北欧の国フィンランドの食生活は昔から機能的で、健康増進や病気の予防に役立ってきたそうです。
その中のひとつとして、フィンランドで伝統的に食されているライ麦をはじめとする全粒穀物など(亜麻種子、野菜などにも含まれています)に含まれているリグナンはヒト腸内細菌によりヒトリグナン(mammalian lignan)といわれるエンテロラクトン(enterolactone)やエンテロジオール(enterodiol)に代謝されることが知られています。
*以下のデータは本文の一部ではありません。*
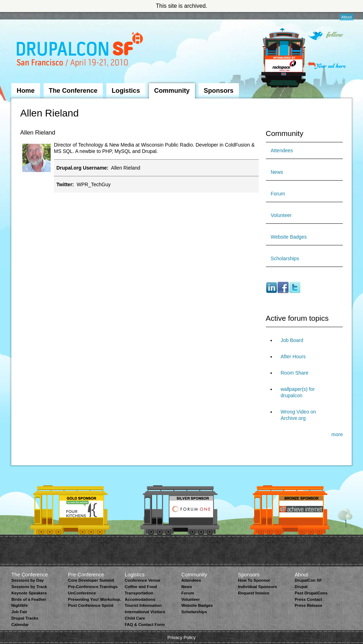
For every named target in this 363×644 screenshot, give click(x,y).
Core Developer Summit (91, 580)
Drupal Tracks (25, 618)
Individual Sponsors (257, 587)
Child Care (135, 618)
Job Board (292, 340)
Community (172, 91)
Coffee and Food (141, 587)
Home (26, 91)
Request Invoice (253, 593)
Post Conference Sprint (91, 605)
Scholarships (285, 258)
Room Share (295, 373)
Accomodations (140, 599)
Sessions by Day (28, 580)
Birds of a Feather (29, 599)
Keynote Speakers (29, 593)
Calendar (20, 625)
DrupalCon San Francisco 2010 (80, 51)
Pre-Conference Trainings (93, 587)
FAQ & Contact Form (145, 625)
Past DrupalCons (311, 593)
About (346, 17)
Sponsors (219, 91)
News (277, 172)
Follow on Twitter (325, 35)
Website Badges (289, 237)
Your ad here (326, 65)
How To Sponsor (254, 580)
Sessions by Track (29, 587)
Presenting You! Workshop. (95, 599)
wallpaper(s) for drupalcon (298, 392)
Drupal (301, 587)
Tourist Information (143, 605)
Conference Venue (143, 580)
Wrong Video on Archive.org (298, 415)
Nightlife (19, 605)
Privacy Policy (182, 637)
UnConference (82, 593)
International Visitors (145, 612)
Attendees (282, 150)
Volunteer (281, 215)
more (337, 434)
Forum (278, 194)
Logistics (126, 91)
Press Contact (308, 599)
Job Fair (19, 612)
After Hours (293, 357)
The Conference (73, 91)
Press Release (308, 605)
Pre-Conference (86, 575)
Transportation (139, 593)
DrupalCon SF (308, 580)
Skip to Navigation (26, 15)
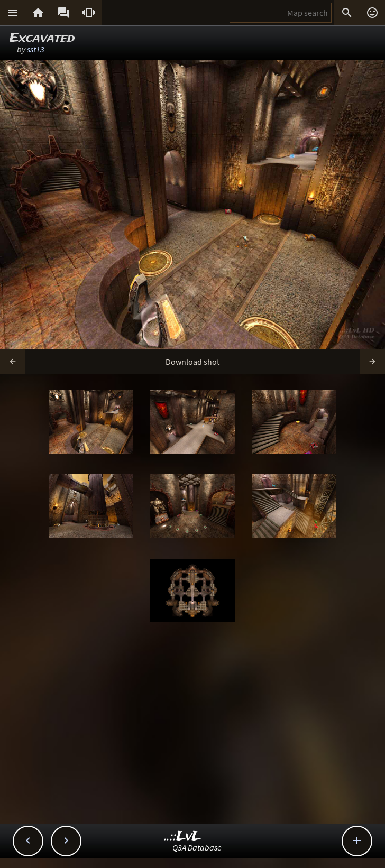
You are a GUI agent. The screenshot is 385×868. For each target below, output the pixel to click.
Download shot (192, 362)
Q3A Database (197, 847)
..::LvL (182, 836)
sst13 (35, 49)
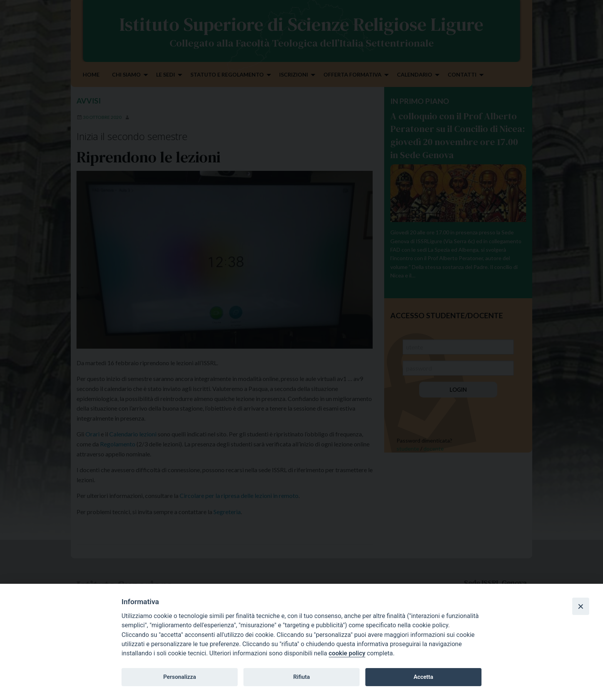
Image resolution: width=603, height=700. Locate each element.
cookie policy (347, 653)
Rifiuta (301, 677)
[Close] (581, 606)
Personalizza (179, 677)
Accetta (423, 677)
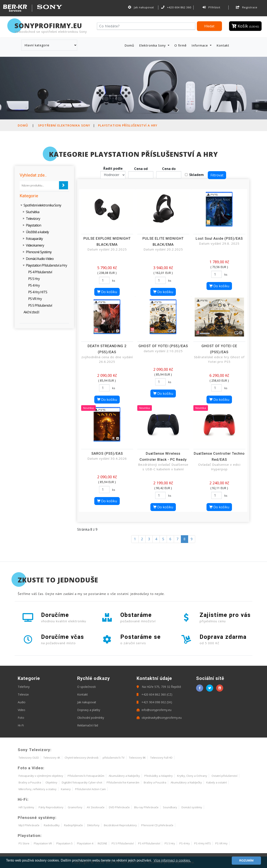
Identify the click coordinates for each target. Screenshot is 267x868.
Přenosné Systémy (39, 252)
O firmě (180, 45)
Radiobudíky (52, 825)
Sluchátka (32, 212)
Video (22, 710)
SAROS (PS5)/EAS (107, 453)
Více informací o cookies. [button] (172, 860)
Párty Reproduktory (51, 807)
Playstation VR (43, 843)
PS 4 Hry (34, 285)
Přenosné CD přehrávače (157, 825)
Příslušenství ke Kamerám (123, 782)
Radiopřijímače (73, 825)
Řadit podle (113, 168)
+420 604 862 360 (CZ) (155, 694)
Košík (245, 26)
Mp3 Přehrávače (29, 825)
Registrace (247, 7)
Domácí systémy (192, 807)
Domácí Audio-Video (40, 258)
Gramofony (75, 807)
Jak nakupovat (141, 7)
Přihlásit (211, 7)
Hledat (209, 26)
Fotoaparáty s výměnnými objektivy (41, 776)
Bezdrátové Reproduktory (120, 825)
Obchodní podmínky (91, 718)
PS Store (24, 843)
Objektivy (51, 782)
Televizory (33, 218)
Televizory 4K (52, 757)
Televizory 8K (137, 757)
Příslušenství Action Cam (90, 789)
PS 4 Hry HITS (38, 292)
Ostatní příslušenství (224, 776)
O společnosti (86, 687)
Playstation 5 (64, 843)
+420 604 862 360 (176, 7)
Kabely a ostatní (216, 782)
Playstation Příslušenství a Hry (128, 125)
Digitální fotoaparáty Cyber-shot (82, 782)
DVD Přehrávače (119, 807)
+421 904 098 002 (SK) (154, 702)
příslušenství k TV (113, 757)
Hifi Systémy (26, 807)
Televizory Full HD (161, 757)
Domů (130, 45)
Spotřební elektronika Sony (64, 125)
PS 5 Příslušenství (40, 305)
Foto (21, 718)
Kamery (66, 789)
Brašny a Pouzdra (30, 782)
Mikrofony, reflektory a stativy (37, 789)
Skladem (196, 175)
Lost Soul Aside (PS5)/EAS (219, 238)
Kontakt (223, 45)
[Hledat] (146, 26)
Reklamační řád (88, 725)
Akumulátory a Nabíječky (124, 776)
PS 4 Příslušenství (40, 272)
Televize (23, 694)
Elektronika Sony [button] (153, 45)
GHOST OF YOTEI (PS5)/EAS (163, 346)
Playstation (33, 225)
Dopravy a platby (89, 710)
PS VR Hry (35, 299)
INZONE (102, 843)
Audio (22, 702)
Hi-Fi (21, 725)
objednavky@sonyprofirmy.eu (159, 718)
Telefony (24, 687)
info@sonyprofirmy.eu (154, 710)
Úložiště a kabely (37, 232)
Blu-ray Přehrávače (146, 807)
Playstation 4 (85, 843)
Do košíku (107, 292)
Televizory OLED (29, 757)
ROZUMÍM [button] (246, 861)
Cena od (141, 168)
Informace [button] (200, 45)
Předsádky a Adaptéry (159, 776)
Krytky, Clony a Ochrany (192, 776)
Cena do (169, 168)
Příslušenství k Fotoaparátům (86, 776)
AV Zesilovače (96, 807)
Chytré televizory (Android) (81, 757)
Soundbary (170, 807)
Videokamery (35, 245)
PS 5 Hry (34, 279)
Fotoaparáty (34, 239)
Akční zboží (31, 312)
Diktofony (93, 825)
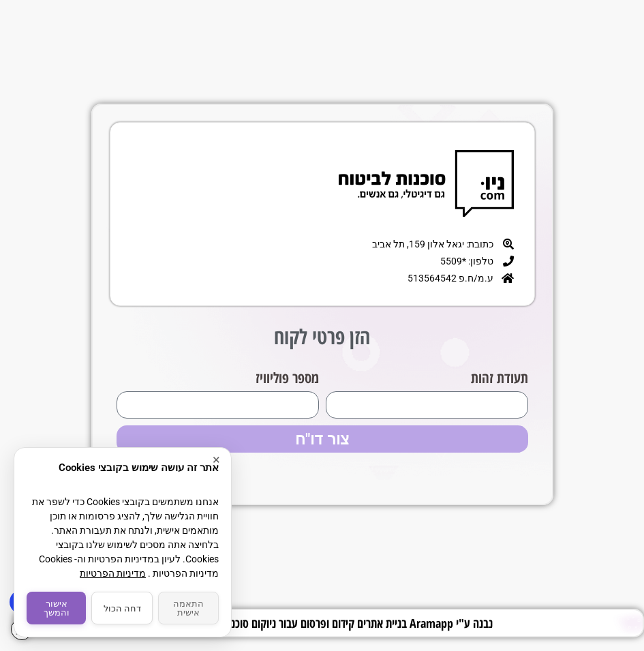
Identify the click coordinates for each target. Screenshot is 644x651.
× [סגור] (216, 460)
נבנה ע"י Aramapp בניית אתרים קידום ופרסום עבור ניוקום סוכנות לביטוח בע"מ (328, 623)
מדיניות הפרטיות (112, 573)
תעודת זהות (500, 378)
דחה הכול (122, 608)
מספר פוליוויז (287, 378)
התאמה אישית (188, 608)
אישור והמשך (57, 608)
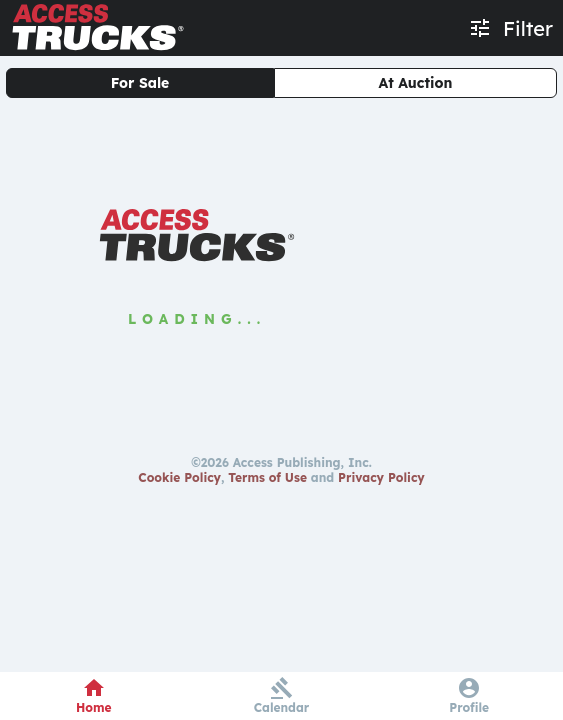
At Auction (416, 83)
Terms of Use (267, 477)
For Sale (140, 83)
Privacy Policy (381, 477)
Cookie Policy (179, 477)
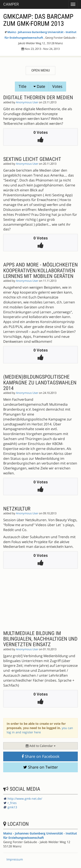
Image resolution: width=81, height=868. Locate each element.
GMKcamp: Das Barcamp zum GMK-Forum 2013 (38, 20)
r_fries (12, 803)
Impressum (15, 859)
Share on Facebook (40, 756)
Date (39, 86)
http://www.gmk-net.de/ (25, 799)
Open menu (40, 70)
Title (22, 86)
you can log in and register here (40, 730)
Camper (11, 4)
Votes (57, 86)
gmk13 (12, 807)
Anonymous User (27, 102)
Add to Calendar (41, 746)
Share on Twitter (41, 767)
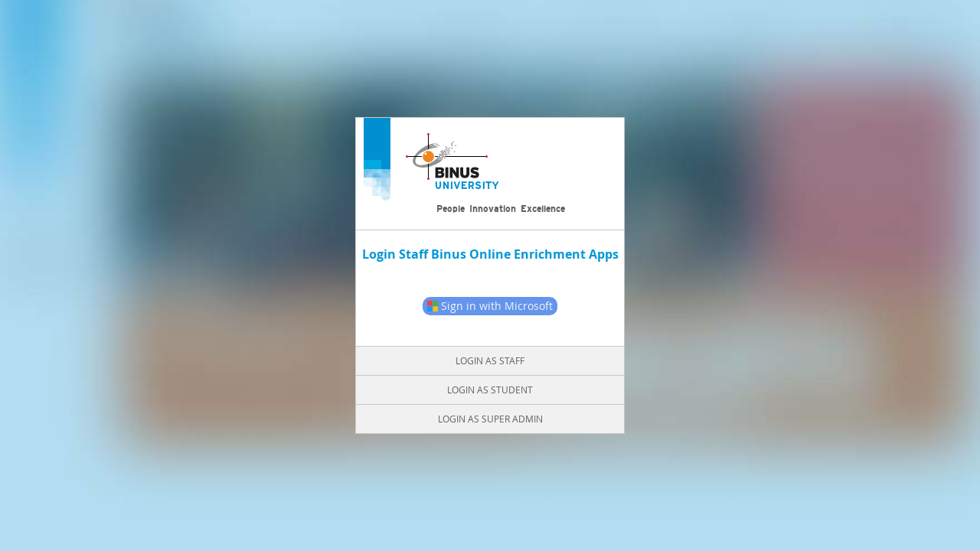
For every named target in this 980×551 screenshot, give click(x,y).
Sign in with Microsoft (490, 305)
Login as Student (490, 390)
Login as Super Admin (490, 419)
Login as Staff (490, 360)
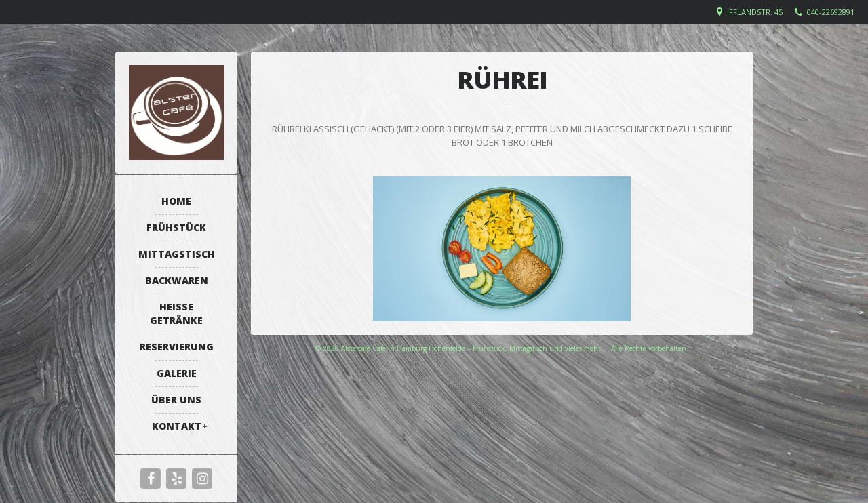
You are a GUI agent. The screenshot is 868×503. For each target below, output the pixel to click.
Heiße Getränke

1982年にヘルシンキ大学のハーマン・アドラークロイツ教授は疫学調査の結果、血中あるいは尿中にこのヒトリグナン含量が多い人ほどホルモン依存性の乳がんや虚血性心疾患などに罹る危険性が低いことを見出しました。


写真1 亜麻種子
写真1 亜麻種子

今から数年前、アドラークロイツ教授をはじめとする研究チームが行った、ヒト腸内細菌を用いたヒトリグナンの原料(前駆物質)となるいろいろなリグナンの探索やヒトリグナンへの代謝率の検討に、弊社もリグナンの提供などで協力しました。
また、我々もアドラークロイツ教授の研究を参考に、杜仲(トチュウ)、紅花(コウカ)の種子、胡麻などに含まれているリグナンからヒトリグナンが作られることを確認し、その効果を動物実験により確認しました。


写真2 紅花種子
写真2 紅花種子

写真3 生薬「杜仲」(樹皮)
写真3 生薬「杜仲」(樹皮)

ヒト腸内細菌を用いた実験は、酸素のない状態(嫌気状態:窒素、二酸化炭素、水素の混合ガスで充満された環境)で実験を行うため、特別な装置を用いました。また、ヒト腸内細菌の供給源として、同じ研究チームの男性数名からウ○チを提供してもらい実験を行いました。余談ではありますが、同様な代謝産物の研究をされている先生からのお話で、学生さんに代謝産物の原料となる食品を食べてもらい、そのオシッコを提供してもらって検討されたとのことでした。その後、「お互い大変ですね…」と苦笑いをしたことを覚えています。


写真4 嫌気培養装置
写真4 嫌気培養装置

食事は健康な生活を送る上で非常に重要だと思います。今は食欲の秋です。「旬な食材を用いたおいしい料理」を堪能しつつ健康について思いを巡らせてみてはいかがでしょうか。ただ、食べすぎにはご注意を!